CARACAS, June 17 (Reuters) - American Airlines said on Tuesday it will cut almost 80 percent of its weekly flights to Venezuela in response to the government’s refusal to repatriate $750 million in revenue trapped by exchange controls.
As of July 2, American will run 10 weekly flights with service to Miami only. Its current schedule includes 48 weekly flights to San Juan, Dallas/Forth Worth and New York.
The International Airline Transport Association (IATA) says its member airlines have $4 billion in ticket revenue that they have been unable to repatriate due to delays in the South American nation’s currency control mechanism.
“Since we are owed a substantial outstanding amount ($750 million through March 2014) and have been unable to reach resolution on the debt, we will significantly reduce our flights to the country,” an airline official wrote in an email.
The company says it has worked in Venezuela for more than 25 years, and the country was the airline’s first destination in South America.
President Nicolas Maduro has threatened to kick out airlines that halt flights or restrict service. He recently attributed the problem to flights being rerouted to Brazil for the World Cup soccer championships.
Venezuela’s 11-year-old currency control system requires that airlines bill tickets in the bolivar currency. But it has provided only limited approval to repatriate those funds back into dollars.

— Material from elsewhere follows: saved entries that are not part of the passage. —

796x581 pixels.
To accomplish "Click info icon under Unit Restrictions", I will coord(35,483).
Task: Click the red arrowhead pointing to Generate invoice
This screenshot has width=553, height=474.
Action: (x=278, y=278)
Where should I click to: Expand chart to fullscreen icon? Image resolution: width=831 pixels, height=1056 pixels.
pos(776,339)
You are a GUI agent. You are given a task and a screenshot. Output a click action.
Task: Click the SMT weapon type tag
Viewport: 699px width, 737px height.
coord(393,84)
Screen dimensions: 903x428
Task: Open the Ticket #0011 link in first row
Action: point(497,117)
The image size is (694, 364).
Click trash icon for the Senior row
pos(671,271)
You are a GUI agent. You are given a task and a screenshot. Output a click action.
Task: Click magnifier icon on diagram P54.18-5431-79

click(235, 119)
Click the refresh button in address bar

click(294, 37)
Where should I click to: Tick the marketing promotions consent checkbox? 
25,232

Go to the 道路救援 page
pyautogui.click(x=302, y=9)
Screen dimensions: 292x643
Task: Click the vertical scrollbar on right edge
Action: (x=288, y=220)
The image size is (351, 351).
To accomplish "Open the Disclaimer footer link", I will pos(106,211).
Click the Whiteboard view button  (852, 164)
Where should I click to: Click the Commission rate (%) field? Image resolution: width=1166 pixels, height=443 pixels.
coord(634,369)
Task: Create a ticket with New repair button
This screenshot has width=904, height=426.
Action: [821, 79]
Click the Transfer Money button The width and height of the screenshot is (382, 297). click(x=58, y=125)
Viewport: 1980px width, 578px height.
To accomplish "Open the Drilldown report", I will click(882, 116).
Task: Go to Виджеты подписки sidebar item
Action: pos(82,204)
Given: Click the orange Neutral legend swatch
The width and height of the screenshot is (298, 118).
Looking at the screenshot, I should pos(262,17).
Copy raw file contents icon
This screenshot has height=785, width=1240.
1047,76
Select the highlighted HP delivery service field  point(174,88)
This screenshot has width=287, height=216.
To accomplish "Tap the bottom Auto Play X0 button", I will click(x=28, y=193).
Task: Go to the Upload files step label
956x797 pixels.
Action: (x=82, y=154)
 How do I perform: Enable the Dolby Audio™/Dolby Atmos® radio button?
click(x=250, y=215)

Air Canada recently cut flights to Venezuela because of security concerns, while Alitalia suspended services due to delays in repatriating revenue.
The government last month reached a deal with six small airlines that agreed to reduced payment, and the economy vice-president said another $486 million would be released to the airline industry.
Despite some advances, the airlines remain frustrated at the situation, an IATA spokesman said.
Airlines for years priced tickets at the strongest official exchange rate, which has been devalued over the last 18 months.
Starting in July, the government will allow airlines to repatriate revenue at a rate of around 50 bolivars per dollar, from roughly 11 bolivars currently. (Writing by Brian Ellsworth; Editing by Dan Grebler)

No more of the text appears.